Scheduled Downtime
On Friday 21 April 2023 @ 5pm MT, this website will be down for maintenance and expected to return online the morning of 24 April 2023 at the latest

Multiple running of wrf.exe by mpirun!

This post was from a previous version of the WRF&MPAS-A Support Forum. New replies have been disabled and if you have follow up questions related to this post, then please start a new thread from the forum home page.

Polly_LO

New member
Hi everyone!

I have 2 different cases for running by wrf.exe. And I tried to start 2 wrf.exe at the same time.
I have created the copy of WRF run directory with all nested dirs (/WRF_TEST/run/...,/WRF_TEST/main/...). Than I create 2 sets of wrf.exe input files (wrfinput_d01, wrfbdy_d01) and 2 different namelists.
As a result I have 2 independent directory: /WRF/run/... and /WRF_TEST/run/... with all the required input files in them (wrfinput_d01, wrfbdy_d01, namelist.input).
I have PC with AMD Ryzen 9 5950x 16-core Processor.
At first, I run one case on 8 (mpirun -np 8 ./wrf.exe) and 16 cores (mpirun -np 16 ./wrf.exe), and 8-cores calculation was faster.
I think that the reason for this is that I have is not a very big domain (dx/dy - 160/160).
Therefore, I decided to run 2 different calculations at the same time on 8 cores, since the rest of the cores are not used.

The main questions is:
How to start 2 different calculation in the different directory at the same time?

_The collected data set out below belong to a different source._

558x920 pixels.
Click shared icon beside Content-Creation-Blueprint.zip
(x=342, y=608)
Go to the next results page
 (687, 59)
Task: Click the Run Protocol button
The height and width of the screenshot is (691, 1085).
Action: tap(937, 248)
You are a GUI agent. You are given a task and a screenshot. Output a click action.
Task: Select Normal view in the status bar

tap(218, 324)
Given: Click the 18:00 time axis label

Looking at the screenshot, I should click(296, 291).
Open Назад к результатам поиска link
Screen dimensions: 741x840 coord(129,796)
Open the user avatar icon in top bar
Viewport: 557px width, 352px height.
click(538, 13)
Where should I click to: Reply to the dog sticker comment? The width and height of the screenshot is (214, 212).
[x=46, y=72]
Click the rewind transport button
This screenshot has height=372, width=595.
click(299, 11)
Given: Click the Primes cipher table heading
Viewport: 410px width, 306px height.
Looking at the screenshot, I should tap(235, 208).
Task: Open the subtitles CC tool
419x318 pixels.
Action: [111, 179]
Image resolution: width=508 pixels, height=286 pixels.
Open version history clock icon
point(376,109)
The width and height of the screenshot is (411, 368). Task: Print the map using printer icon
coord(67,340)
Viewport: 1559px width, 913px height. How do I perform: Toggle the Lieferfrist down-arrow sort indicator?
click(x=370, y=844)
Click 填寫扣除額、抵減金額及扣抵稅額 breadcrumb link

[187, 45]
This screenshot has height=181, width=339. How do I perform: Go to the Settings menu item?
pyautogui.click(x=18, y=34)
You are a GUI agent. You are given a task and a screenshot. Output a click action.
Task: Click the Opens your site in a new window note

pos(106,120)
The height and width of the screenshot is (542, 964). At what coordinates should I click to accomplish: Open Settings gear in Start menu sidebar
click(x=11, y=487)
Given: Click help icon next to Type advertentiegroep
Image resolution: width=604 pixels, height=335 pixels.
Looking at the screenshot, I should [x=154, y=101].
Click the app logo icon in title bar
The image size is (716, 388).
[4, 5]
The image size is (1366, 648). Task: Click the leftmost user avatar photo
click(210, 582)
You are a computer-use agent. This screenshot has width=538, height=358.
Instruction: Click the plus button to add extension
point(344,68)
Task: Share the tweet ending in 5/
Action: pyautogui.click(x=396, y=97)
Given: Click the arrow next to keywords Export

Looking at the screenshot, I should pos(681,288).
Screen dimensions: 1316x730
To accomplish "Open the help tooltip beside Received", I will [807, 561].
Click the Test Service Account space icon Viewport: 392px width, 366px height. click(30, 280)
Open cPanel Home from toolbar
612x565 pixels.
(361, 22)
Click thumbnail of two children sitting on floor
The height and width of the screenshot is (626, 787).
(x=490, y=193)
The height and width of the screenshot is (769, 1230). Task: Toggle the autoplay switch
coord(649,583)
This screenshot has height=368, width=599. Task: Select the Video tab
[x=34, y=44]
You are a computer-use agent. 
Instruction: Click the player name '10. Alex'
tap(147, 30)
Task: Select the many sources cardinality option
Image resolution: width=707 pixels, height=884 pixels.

I tried to run something like this:
mpirun -np 8 --wdir /WRF/run wrf.exe : -np 8 --wdir /WRF_TEST/run wrf_new.exe
In top I see that mpirun successfully stared for all processes: 8 for wrf.exe and 8 for wrf_new.exe.
rsl.error. files were created in 2 directories: 8 in /WRF/run and 8 in /WRF_TEST/run
!!!!But wrfout_d01* files are created only in one directory, the calculation progresses is only in one directory.

Does anyone have experience with a similar wrf.exe running?
Or maybe there are ways to define which cores use for wrf.exe by mpirun? It is allowed to run 2 different cases on 8 cores in subsequence without loss of computing resources.

With best regards!
Palina Zaiko
 
Hello Palina,

You should be able to do so with the following:

cd /WRF; mpirun -np 8 ./wrf.exe &; cd /WRF_TEST; mpirun -np 8 ./wrf_new.exe &

You need to change into each directory first and run them in the background simultaneously.

Cheers,

Frank
 
fepeacock said:
Hello Palina,

You should be able to do so with the following:

cd /WRF; mpirun -np 8 ./wrf.exe &; cd /WRF_TEST; mpirun -np 8 ./wrf_new.exe &

You need to change into each directory first and run them in the background simultaneously.

Cheers,

Frank

Hi, Frank!
Thank you for reply.

I tried to run :
cd /WRF/run; mpirun -np 8 ./wrf.exe &;cd /WRF_TEST/run/;mpirun -np 8 ./wrf_new.exe

This command successfully run, and 2 wrf.exe/wrf_new.exe started, BUT the speed of calculation dropped 2 times.
I think that the main reason is that 2 programs started one by one, and use the same cores in calculation.

I want to find the way to difened the number of using cores.

With best regards,
Palina
 
Hello Palina,

If you are using Linux you can monitor the running of each mpirun process with a program such as htop. If you have not created any cpusets and the BIOS has not been configured to use the L3 cache in a certain way, the two runs should have 8 separate cores for each run running simultaneously.

The actual time taken for two 8-core runs will not run in the same time as a single run because of memory channel limitations of the Ryzen 9 processor. Since it has only dual channel capability there are latencies because of both sets accessing the same RAM.

My running time for 2 x 8 core runs is 1.35 x the time for a single 8 core run. So not as large as the 2x factor which you have stated.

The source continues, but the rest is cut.